WHAT THIS TASK INVOLVES.
Return the records verbatim.

Records from a data source

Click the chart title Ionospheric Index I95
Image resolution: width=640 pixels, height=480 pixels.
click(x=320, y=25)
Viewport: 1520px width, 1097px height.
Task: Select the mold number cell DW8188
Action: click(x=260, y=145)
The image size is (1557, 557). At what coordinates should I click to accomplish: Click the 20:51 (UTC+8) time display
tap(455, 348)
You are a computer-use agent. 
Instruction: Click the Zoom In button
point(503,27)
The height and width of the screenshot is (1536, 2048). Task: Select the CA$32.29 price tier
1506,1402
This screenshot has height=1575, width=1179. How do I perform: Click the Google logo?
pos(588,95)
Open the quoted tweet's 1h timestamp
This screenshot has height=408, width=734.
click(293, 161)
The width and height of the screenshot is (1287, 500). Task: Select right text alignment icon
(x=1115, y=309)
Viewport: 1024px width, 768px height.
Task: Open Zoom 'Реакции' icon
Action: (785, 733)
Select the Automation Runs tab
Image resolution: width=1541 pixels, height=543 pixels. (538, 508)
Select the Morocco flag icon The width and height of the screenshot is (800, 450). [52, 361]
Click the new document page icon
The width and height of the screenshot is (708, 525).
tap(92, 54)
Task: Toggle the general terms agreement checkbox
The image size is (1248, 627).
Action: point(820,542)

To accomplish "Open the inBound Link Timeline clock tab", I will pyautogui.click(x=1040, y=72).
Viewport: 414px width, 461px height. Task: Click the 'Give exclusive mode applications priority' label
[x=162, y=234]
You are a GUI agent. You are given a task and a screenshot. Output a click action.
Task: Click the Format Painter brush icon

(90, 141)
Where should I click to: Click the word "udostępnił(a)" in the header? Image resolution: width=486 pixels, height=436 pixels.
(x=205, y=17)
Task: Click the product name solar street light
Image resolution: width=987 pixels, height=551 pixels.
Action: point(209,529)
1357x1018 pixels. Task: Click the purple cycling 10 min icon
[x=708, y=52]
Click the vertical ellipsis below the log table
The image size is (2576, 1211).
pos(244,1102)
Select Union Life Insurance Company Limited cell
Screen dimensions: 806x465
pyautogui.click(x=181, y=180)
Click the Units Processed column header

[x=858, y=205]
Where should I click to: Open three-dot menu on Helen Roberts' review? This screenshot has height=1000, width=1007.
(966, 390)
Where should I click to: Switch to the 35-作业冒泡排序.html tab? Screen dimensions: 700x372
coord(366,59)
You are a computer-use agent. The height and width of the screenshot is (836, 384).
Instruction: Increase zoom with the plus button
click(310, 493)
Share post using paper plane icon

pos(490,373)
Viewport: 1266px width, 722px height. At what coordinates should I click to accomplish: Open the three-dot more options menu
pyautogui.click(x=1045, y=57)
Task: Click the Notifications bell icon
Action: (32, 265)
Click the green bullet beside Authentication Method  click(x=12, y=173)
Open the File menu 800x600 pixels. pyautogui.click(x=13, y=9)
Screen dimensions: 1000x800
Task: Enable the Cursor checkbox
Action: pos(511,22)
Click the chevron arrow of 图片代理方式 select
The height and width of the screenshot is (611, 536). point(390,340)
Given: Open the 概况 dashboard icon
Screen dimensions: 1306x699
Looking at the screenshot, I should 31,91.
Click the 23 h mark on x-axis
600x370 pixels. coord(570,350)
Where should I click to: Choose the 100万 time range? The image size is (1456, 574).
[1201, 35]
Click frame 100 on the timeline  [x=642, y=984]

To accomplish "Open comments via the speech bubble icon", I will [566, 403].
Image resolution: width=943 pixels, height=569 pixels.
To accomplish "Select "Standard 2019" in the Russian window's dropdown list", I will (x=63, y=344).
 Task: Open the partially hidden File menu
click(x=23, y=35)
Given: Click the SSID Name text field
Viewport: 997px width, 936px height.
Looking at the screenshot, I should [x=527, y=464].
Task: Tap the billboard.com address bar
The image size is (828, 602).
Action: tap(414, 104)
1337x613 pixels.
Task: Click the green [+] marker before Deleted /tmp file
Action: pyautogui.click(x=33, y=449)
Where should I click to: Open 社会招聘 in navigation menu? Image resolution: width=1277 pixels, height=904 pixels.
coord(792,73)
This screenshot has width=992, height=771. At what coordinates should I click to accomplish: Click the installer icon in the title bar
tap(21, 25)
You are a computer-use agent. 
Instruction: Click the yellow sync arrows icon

EXERCISE RESULT.
Click the chart title Ionospheric Index I95
Image resolution: width=640 pixels, height=480 pixels.
click(x=320, y=25)
Viewport: 1520px width, 1097px height.
Task: Select the mold number cell DW8188
Action: click(x=260, y=145)
The image size is (1557, 557). At what coordinates should I click to accomplish: Click the 20:51 (UTC+8) time display
tap(455, 348)
You are a computer-use agent. 
Instruction: Click the Zoom In button
point(503,27)
The height and width of the screenshot is (1536, 2048). Task: Select the CA$32.29 price tier
1506,1402
This screenshot has height=1575, width=1179. How do I perform: Click the Google logo?
pos(588,95)
Open the quoted tweet's 1h timestamp
This screenshot has height=408, width=734.
click(293, 161)
The width and height of the screenshot is (1287, 500). Task: Select right text alignment icon
(x=1115, y=309)
Viewport: 1024px width, 768px height.
Task: Open Zoom 'Реакции' icon
Action: (785, 733)
Select the Automation Runs tab
Image resolution: width=1541 pixels, height=543 pixels. (538, 508)
Select the Morocco flag icon The width and height of the screenshot is (800, 450). [52, 361]
Click the new document page icon
The width and height of the screenshot is (708, 525).
tap(92, 54)
Task: Toggle the general terms agreement checkbox
The image size is (1248, 627).
Action: point(820,542)

To accomplish "Open the inBound Link Timeline clock tab", I will pyautogui.click(x=1040, y=72).
Viewport: 414px width, 461px height. Task: Click the 'Give exclusive mode applications priority' label
[x=162, y=234]
You are a GUI agent. You are given a task and a screenshot. Output a click action.
Task: Click the Format Painter brush icon

(90, 141)
Where should I click to: Click the word "udostępnił(a)" in the header? Image resolution: width=486 pixels, height=436 pixels.
(x=205, y=17)
Task: Click the product name solar street light
Image resolution: width=987 pixels, height=551 pixels.
Action: point(209,529)
1357x1018 pixels. Task: Click the purple cycling 10 min icon
[x=708, y=52]
Click the vertical ellipsis below the log table
The image size is (2576, 1211).
pos(244,1102)
Select Union Life Insurance Company Limited cell
Screen dimensions: 806x465
pyautogui.click(x=181, y=180)
Click the Units Processed column header

[x=858, y=205]
Where should I click to: Open three-dot menu on Helen Roberts' review? This screenshot has height=1000, width=1007.
(966, 390)
Where should I click to: Switch to the 35-作业冒泡排序.html tab? Screen dimensions: 700x372
coord(366,59)
You are a computer-use agent. The height and width of the screenshot is (836, 384).
Instruction: Increase zoom with the plus button
click(310, 493)
Share post using paper plane icon

pos(490,373)
Viewport: 1266px width, 722px height. At what coordinates should I click to accomplish: Open the three-dot more options menu
pyautogui.click(x=1045, y=57)
Task: Click the Notifications bell icon
Action: (32, 265)
Click the green bullet beside Authentication Method  click(x=12, y=173)
Open the File menu 800x600 pixels. pyautogui.click(x=13, y=9)
Screen dimensions: 1000x800
Task: Enable the Cursor checkbox
Action: pos(511,22)
Click the chevron arrow of 图片代理方式 select
The height and width of the screenshot is (611, 536). point(390,340)
Given: Open the 概况 dashboard icon
Screen dimensions: 1306x699
Looking at the screenshot, I should 31,91.
Click the 23 h mark on x-axis
600x370 pixels. coord(570,350)
Where should I click to: Choose the 100万 time range? The image size is (1456, 574).
[1201, 35]
Click frame 100 on the timeline  [x=642, y=984]

To accomplish "Open comments via the speech bubble icon", I will [566, 403].
Image resolution: width=943 pixels, height=569 pixels.
To accomplish "Select "Standard 2019" in the Russian window's dropdown list", I will (x=63, y=344).
 Task: Open the partially hidden File menu
click(x=23, y=35)
Given: Click the SSID Name text field
Viewport: 997px width, 936px height.
Looking at the screenshot, I should [x=527, y=464].
Task: Tap the billboard.com address bar
The image size is (828, 602).
Action: tap(414, 104)
1337x613 pixels.
Task: Click the green [+] marker before Deleted /tmp file
Action: pyautogui.click(x=33, y=449)
Where should I click to: Open 社会招聘 in navigation menu? Image resolution: width=1277 pixels, height=904 pixels.
coord(792,73)
This screenshot has width=992, height=771. At what coordinates should I click to accomplish: Click the installer icon in the title bar
tap(21, 25)
You are a computer-use agent. 
Instruction: Click the yellow sync arrows icon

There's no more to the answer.